According to the UN, since the civil war started in Sudan in 2023 more than 13,900 people have been killed, with 27,700 people injured and more than 13 million forced to flee their homes due to the widespread violence. More than half the population of Sudan faced crisis or worse conditions of food insecurity between June and September this year and famine is projected during the following season, between October 2024 and February 2025. People need access to safe shelter, healthcare services, food and water. The intensity of the conflict has been steadily rising, meaning more hunger, fatalities and people having to flee.

As many of your Lordships are aware—here I declare my interest—my focus is on those who are caught up in conflict through no fault of their own, particularly women who are widowed or abandoned. They are ostracised by the community and unable to care for themselves and their children. In poor countries and conflict zones, women, single mothers and widows are invariably at the bottom of the pile, destitute and vulnerable to abuse and exploitation. Since conflicts involve high mortality among men, the number of families left exposed is much greater than usual. It is important that we see the suffering in Sudan not just as numbers but as people with particular needs; we need to tailor our intervention in ways that address their situation in the community, as well as the overall need for water, food, medicines and other essentials.

However, neither money nor the United Kingdom on its own can change the tragedy that afflicts Sudan. We are spending nearly a quarter of a billion pounds in this part of the world this year alone. During her visit to the region recently the Development Minister, Anneliese Dodds, rightly called on the warring parties to stop using starvation as a weapon of war. She also pointed out that most of those suffering are invisible. This brings us back to the individuals, many of them mothers and children, suffering in the shadows; they are invisible and without hope.

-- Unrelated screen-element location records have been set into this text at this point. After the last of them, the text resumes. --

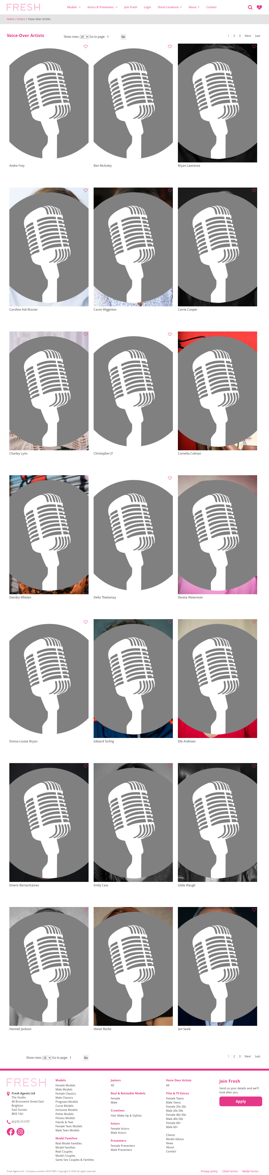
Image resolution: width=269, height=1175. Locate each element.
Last (257, 36)
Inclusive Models (66, 1110)
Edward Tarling (104, 741)
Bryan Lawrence (189, 165)
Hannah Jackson (20, 1029)
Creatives (117, 1110)
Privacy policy (209, 1171)
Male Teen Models (67, 1130)
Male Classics (64, 1097)
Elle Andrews (187, 741)
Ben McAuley (103, 165)
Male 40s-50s (174, 1119)
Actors (21, 19)
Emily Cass (101, 885)
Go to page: (97, 37)
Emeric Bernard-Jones (24, 885)
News (169, 1143)
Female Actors (120, 1128)
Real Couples (64, 1151)
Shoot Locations (170, 7)
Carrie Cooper (187, 309)
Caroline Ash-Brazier (23, 309)
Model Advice (175, 1139)
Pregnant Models (66, 1102)
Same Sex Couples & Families (74, 1160)
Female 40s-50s (176, 1115)
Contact (211, 7)
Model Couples (65, 1155)
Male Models (63, 1089)
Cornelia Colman (189, 453)
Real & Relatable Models (128, 1093)
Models (74, 7)
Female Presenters (123, 1146)
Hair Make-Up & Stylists (126, 1115)
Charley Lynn (18, 453)
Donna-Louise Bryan (23, 741)
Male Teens (173, 1102)
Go (123, 37)
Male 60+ (172, 1127)
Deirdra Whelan (20, 597)
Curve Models (64, 1106)
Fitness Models (65, 1118)
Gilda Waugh (186, 885)
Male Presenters (121, 1150)
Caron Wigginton (105, 309)
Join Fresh (130, 7)
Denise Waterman (190, 597)
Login (147, 7)
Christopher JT (103, 453)
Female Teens (175, 1098)
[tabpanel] (49, 103)
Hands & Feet (64, 1122)
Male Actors (118, 1132)
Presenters (118, 1140)
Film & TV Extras (177, 1093)
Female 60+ (173, 1123)
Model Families (66, 1138)
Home (10, 19)
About (194, 7)
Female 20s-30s (176, 1106)
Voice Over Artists (178, 1080)
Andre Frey (17, 165)
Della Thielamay (105, 597)
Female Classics (65, 1093)
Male (114, 1102)
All (112, 1085)
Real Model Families (68, 1143)
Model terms (250, 1171)
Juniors (116, 1080)
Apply (241, 1101)
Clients (170, 1135)
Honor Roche (102, 1029)
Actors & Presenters (102, 7)
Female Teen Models (68, 1126)
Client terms (230, 1171)
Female (115, 1098)
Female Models (65, 1085)
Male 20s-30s (174, 1110)
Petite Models (64, 1114)
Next (248, 36)
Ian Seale (184, 1029)
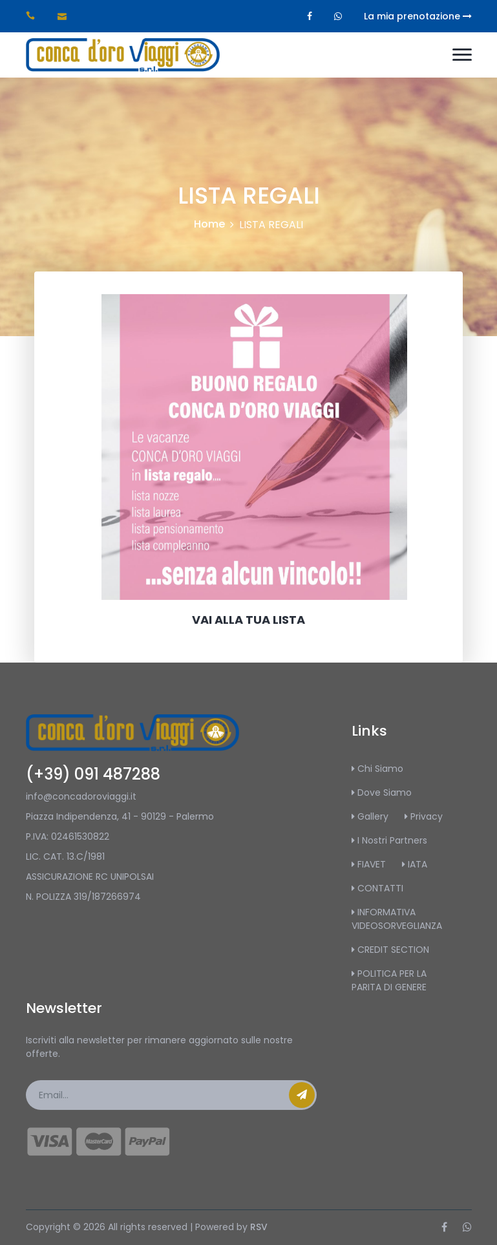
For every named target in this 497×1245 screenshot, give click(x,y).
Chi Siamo (377, 768)
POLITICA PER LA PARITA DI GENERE (389, 980)
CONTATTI (377, 888)
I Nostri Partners (389, 840)
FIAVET (369, 864)
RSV (259, 1226)
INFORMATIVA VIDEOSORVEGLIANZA (397, 919)
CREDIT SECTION (390, 949)
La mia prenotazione (418, 16)
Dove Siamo (382, 792)
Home (209, 224)
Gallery (370, 816)
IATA (414, 864)
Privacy (424, 816)
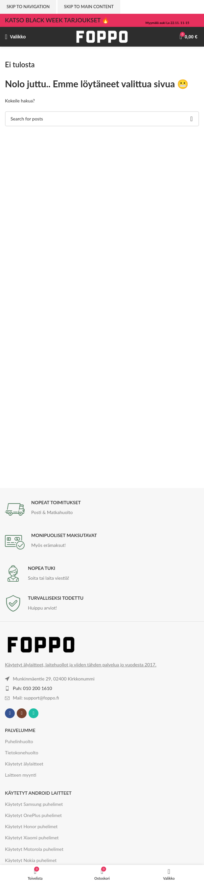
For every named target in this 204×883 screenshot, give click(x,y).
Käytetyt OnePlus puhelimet (33, 815)
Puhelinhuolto (19, 741)
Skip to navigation (28, 6)
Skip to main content (89, 6)
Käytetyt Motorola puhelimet (34, 849)
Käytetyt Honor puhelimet (31, 826)
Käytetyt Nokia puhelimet (31, 860)
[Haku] (102, 118)
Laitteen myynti (20, 775)
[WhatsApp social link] (33, 713)
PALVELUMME (20, 730)
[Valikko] (15, 36)
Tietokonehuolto (21, 752)
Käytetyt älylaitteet (24, 763)
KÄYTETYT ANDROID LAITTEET (38, 793)
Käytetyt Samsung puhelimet (34, 804)
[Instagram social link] (22, 713)
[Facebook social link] (10, 713)
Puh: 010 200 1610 (32, 688)
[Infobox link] (102, 509)
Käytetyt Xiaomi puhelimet (32, 837)
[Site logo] (102, 36)
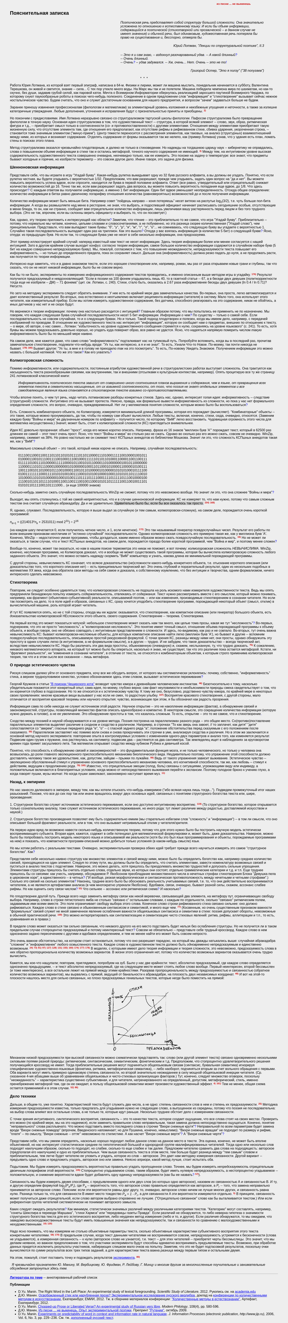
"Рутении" (156, 1310)
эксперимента (124, 1257)
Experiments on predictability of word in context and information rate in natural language (102, 1314)
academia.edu (245, 1291)
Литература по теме (26, 1277)
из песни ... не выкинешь (234, 3)
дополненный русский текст (92, 1317)
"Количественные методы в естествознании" (206, 1299)
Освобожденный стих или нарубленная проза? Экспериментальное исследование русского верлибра (116, 1295)
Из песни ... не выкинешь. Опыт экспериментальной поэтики (84, 1310)
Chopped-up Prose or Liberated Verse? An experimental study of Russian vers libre (99, 1306)
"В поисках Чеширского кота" (72, 684)
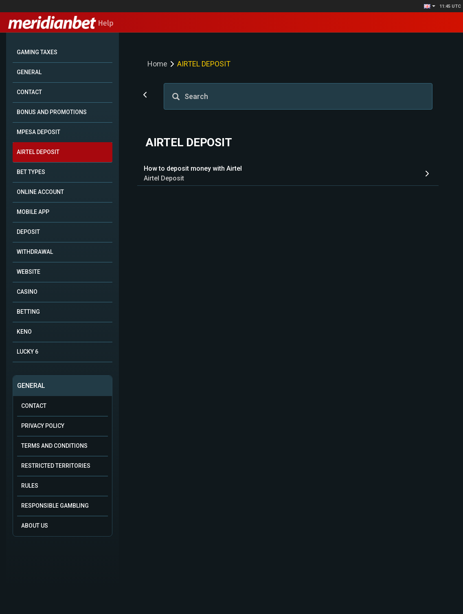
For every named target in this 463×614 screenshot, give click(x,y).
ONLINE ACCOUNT (40, 192)
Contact (33, 406)
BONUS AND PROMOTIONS (52, 112)
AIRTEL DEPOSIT (38, 152)
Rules (29, 485)
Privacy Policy (42, 426)
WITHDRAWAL (35, 252)
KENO (24, 331)
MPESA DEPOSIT (38, 132)
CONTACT (29, 92)
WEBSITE (28, 271)
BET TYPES (31, 172)
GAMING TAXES (37, 52)
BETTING (28, 311)
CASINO (27, 291)
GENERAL (29, 72)
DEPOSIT (28, 232)
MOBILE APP (33, 212)
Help (61, 23)
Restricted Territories (55, 465)
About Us (34, 525)
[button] (429, 6)
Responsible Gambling (55, 505)
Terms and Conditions (54, 445)
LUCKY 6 (27, 351)
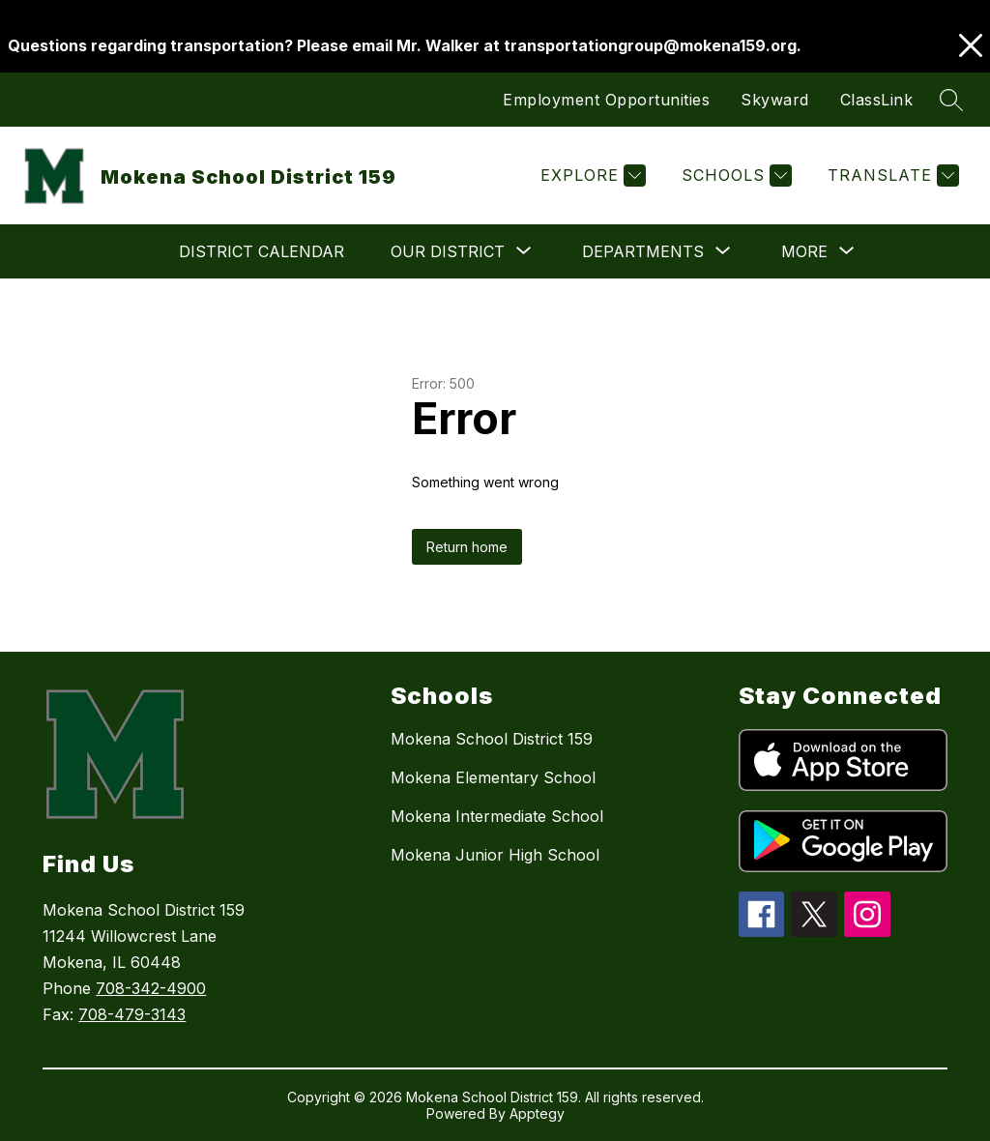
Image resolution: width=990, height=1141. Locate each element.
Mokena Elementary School (493, 777)
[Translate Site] (891, 175)
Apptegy (537, 1113)
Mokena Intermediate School (497, 816)
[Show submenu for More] (804, 251)
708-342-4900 (151, 988)
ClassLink (877, 99)
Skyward (775, 99)
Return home (467, 547)
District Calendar (261, 251)
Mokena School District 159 (492, 738)
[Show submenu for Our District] (448, 251)
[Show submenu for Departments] (643, 251)
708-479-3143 (132, 1014)
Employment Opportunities (606, 99)
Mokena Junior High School (495, 854)
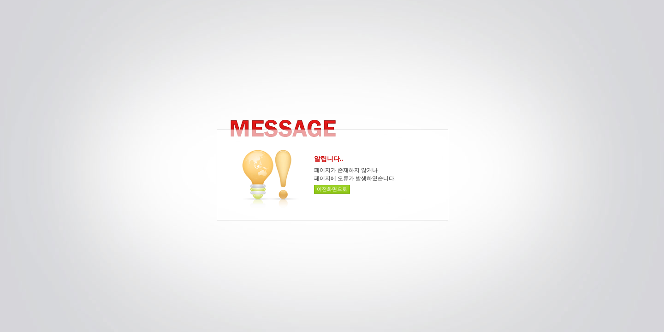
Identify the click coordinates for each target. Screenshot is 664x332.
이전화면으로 (332, 189)
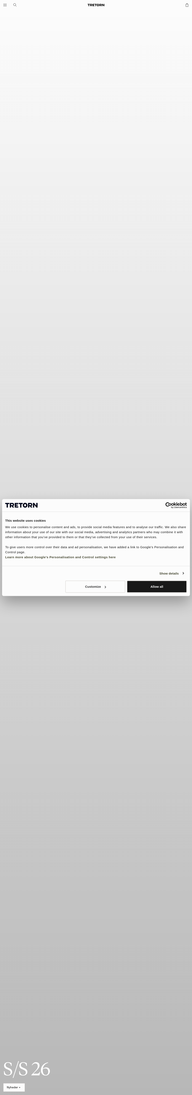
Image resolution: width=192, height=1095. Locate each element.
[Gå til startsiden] (96, 5)
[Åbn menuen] (5, 5)
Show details (169, 573)
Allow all (156, 586)
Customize (95, 586)
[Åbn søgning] (15, 5)
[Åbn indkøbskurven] (187, 5)
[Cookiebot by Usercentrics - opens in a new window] (168, 505)
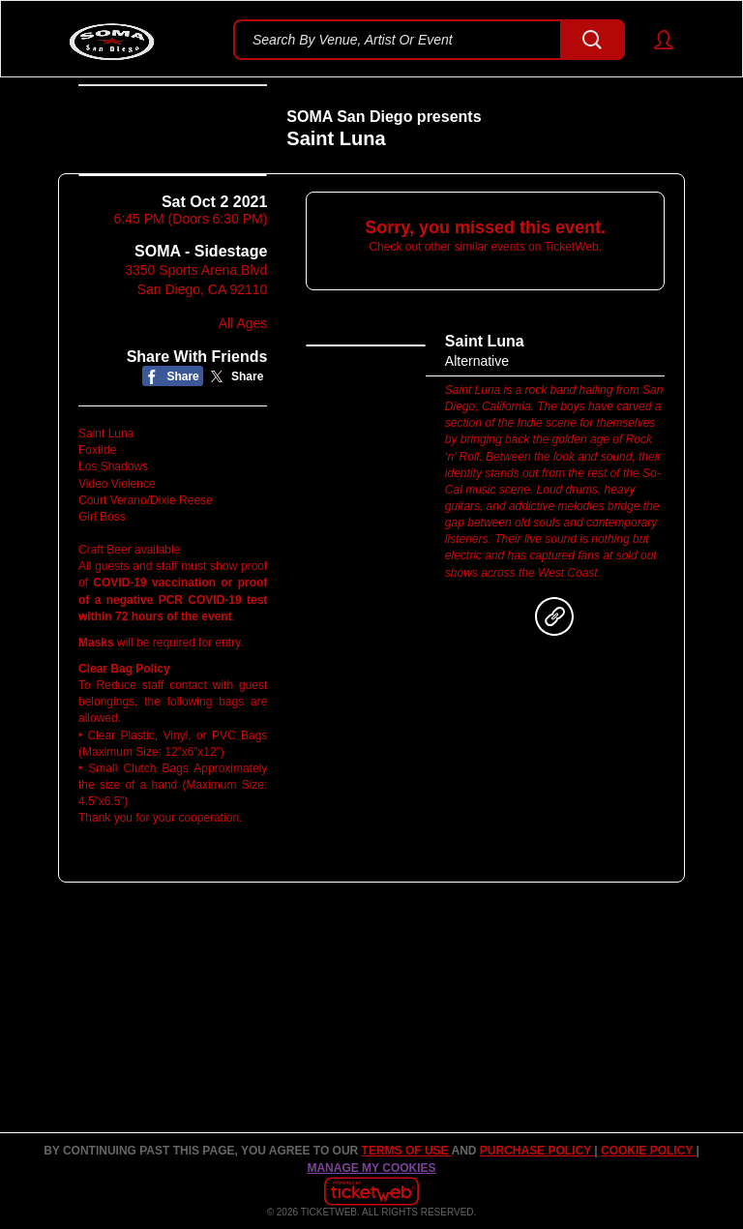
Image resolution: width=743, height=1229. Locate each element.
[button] (654, 39)
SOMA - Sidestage (200, 349)
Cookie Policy (648, 1150)
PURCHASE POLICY (537, 1150)
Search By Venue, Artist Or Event (353, 39)
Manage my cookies (371, 1168)
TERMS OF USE (407, 1150)
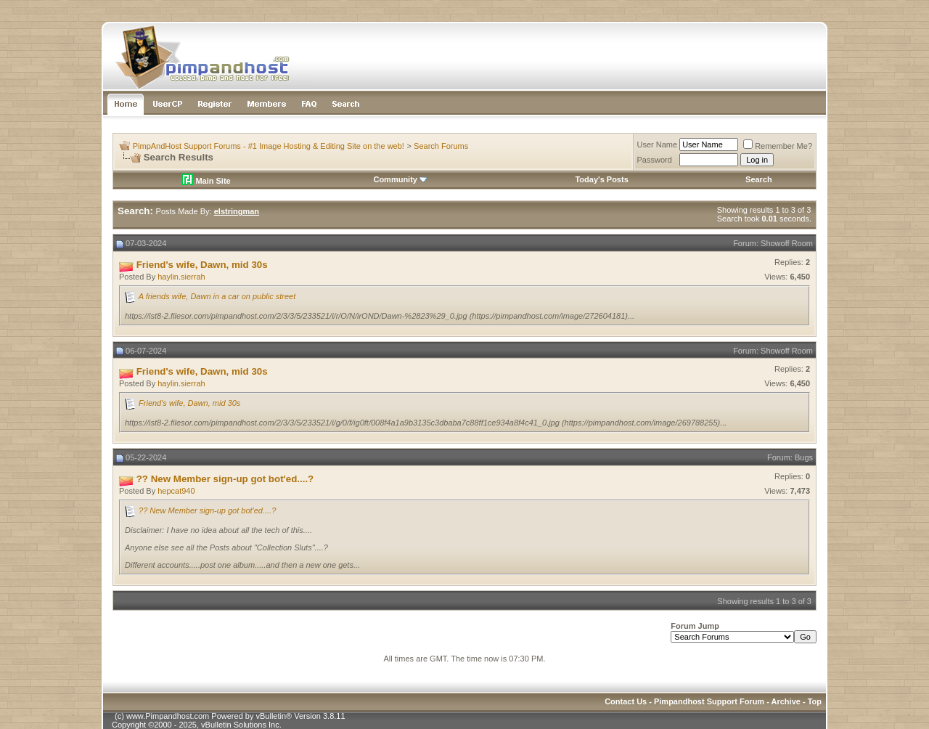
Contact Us (626, 701)
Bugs (804, 457)
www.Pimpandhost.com (167, 716)
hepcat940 (176, 490)
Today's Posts (601, 179)
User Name (657, 144)
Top (815, 701)
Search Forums (441, 146)
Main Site (205, 180)
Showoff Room (787, 243)
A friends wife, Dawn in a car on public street (217, 296)
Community (400, 179)
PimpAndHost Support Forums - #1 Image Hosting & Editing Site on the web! (268, 146)
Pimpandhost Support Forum (709, 701)
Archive (786, 701)
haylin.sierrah (181, 276)
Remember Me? (777, 146)
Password (654, 159)
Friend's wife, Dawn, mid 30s (189, 403)
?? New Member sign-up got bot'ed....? (207, 510)
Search (758, 179)
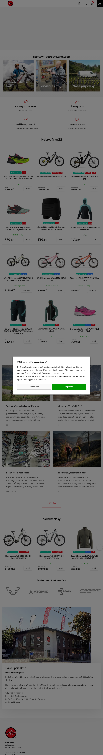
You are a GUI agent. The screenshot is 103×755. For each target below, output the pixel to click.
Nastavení (34, 386)
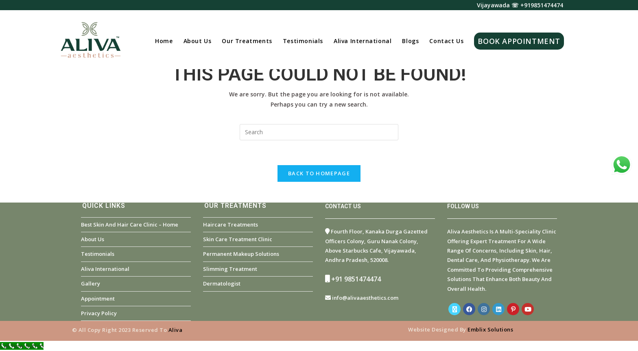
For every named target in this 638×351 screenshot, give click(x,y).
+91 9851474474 (356, 279)
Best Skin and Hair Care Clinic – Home (129, 224)
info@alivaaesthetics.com (365, 297)
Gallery (90, 283)
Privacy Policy (99, 313)
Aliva (175, 330)
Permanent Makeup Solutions (241, 253)
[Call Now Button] (22, 346)
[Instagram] (484, 309)
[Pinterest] (513, 309)
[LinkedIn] (498, 309)
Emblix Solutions (490, 329)
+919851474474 (541, 5)
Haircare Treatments (230, 224)
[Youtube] (528, 309)
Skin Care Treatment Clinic (237, 239)
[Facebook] (469, 309)
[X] (454, 309)
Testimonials (97, 253)
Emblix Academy (537, 329)
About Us (92, 239)
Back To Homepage (319, 173)
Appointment (98, 298)
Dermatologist (221, 283)
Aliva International (105, 269)
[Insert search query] (319, 132)
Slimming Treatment (230, 269)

This factor is all too familiar to those who support marginalised widows around the world. In 2015, the World Widows Report recorded more than 700,000 widows in Sudan. It also noted the high level of child marriage in the country, with the age range for widowhood starting at 12. There is no doubt that the numbers involved have significantly grown since, particularly in the past 17 months. The most important lesson we learned from the report was not what we already knew—although it remains the only global, country-by-country compilation of data and research about widows—but how little we know, and how that hampers us in bringing about the changes that are desperately needed.

This was reinforced by Not Leaving Widows Behind, a study of 11 countries across Asia, Africa and South America by University of Cambridge researchers, commissioned by the Loomba Foundation, which we published last week. This concluded, first, that we cannot hope to achieve the United Nations global goals for sustainable development without addressing the plight of those who are most in need; and, secondly, that we cannot address their plight effectively without substantially increasing our research and data-gathering to understand what is going on.

This certainly applies to the continuing tragedy in Sudan. I applaud the Government’s approach of engaging with all parties to de-escalate the conflict through the Security Council, the G7 and directly supporting the aid agencies in their work. I am heartened by the importance attached by the Minister to understanding what is happening on the ground. My appeal to the Government is that we redouble our efforts to gain access through wider and much-needed research, to gather evidence so that we can deliver the right support where it is most needed and avert further catastrophe.